Opposition Leader, Bharrat Jagdeo says if government sponsors a parliamentary motion for the renegotiation of the Production Sharing Agreement (PSA), his People’s Progressive Party Civic (PPPC) will support such a proposal.
“If the government comes with a motion of that nature, once the motion is in defence of Guyanese…ExxonMobil has to do what’s best for its shareholders and anything that I see that will bring greater benefits to my country, my people then we will support it; that’s a generic position,” he said when asked whether he was willing to support or table a motion in the National Assembly to support the renegotiation of aspects of the contract that he is concerned about.
President David Granger on Wednesday said the contract was back with Cabinet, but he ruled out opening fresh negotiations with the United States (US) oil giant and its partners who form part of the Esso Exploration and Production (Guyana) Limited. “These matters are before Cabinet and it depends on what determination Cabinet arrives at but the Contract is an agreement between two parties and these things that have to be approached very carefully. There is no prospect at the present time that it is the intention of Cabinet to review it, but as I said it is before Cabinet,” Granger has said.
Noting that the PPPC was elected to support Guyanese, he added that, “any motion, any public position that supports the interest of Guyanese people- I made that clear- that will see them get wealthier, better off, etc in the long run using oil resources or any other resources, you can count on the PPP’s support for that.”
He, however, ruled out the PPPC initiating such a motion, fearing that his party would be branded as creating an uncertain investment climate. “I don’t want to say ‘we’ because next thing you are going to hear is that ‘we are killing investors’,” he said.

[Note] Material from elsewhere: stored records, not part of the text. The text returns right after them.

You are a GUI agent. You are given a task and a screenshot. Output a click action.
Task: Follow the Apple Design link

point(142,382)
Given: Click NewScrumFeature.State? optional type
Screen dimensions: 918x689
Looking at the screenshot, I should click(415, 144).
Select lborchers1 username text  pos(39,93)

Asked whether, based on his experience as a former President, that such an agreement could be renegotiated, Jagdeo said it is better for contracting parties to agree to re-open an agreement instead of one party because that could lead to a dispute. “Anything that any sovereign government negotiates with a second party, with another party, could be renegotiated if the other party agrees to come to the table, it could be done amicably…If you pursue it and the other party does not agree with it, then you end up in a dispute,” he said.

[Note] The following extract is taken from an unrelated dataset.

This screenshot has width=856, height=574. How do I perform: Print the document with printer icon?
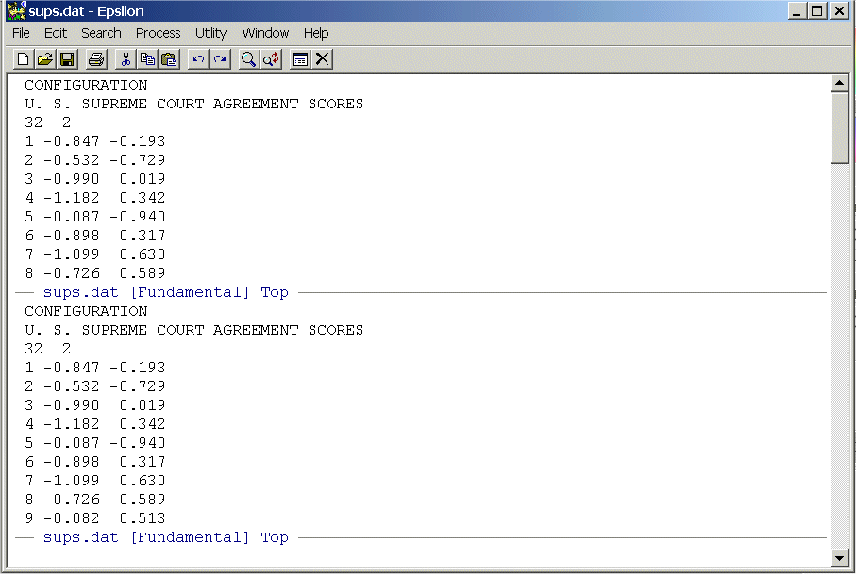(95, 59)
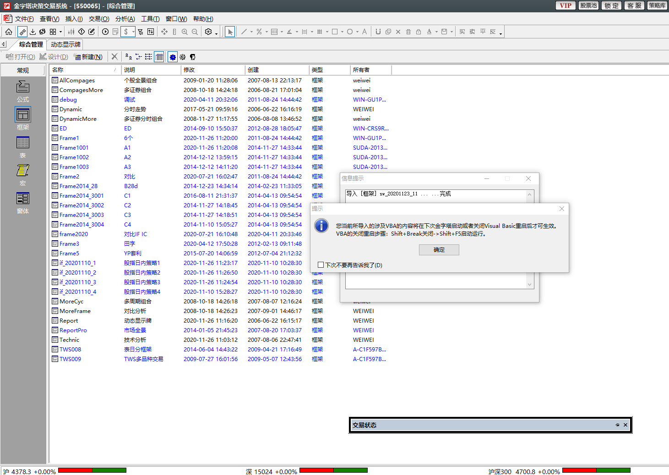Toggle the blue gear filter button
The image size is (669, 475).
point(173,57)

Jagdeo made it clear that he supports an amicable approach.
Among the concerns about the contract are the two percent royalty that is widely regarded as low by world standards, the US$18 million signing bonus, prohibition on increases in taxes and duties even if local laws are changed, and the prevention of unannounced visits to the ExxonMobil offshore operation.

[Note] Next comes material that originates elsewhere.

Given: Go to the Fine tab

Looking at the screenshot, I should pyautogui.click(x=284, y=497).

Minister of Natural Resources, Raphael Trotman has defended the contract, saying that the company and government had to consider the several political, Guyana-Venezuela border security and financial risks.
Jagdeo recalled that back in the 1990s, the PPP had been concerned about investor contracts between the then People’s National Congress (PNC)-led administration and Omai Gold Mines, and Barama Company. However, on coming to power in 1992, he said the PPPC did not renegotiate those deals “because we were very worried about the signal that it sends to the country”.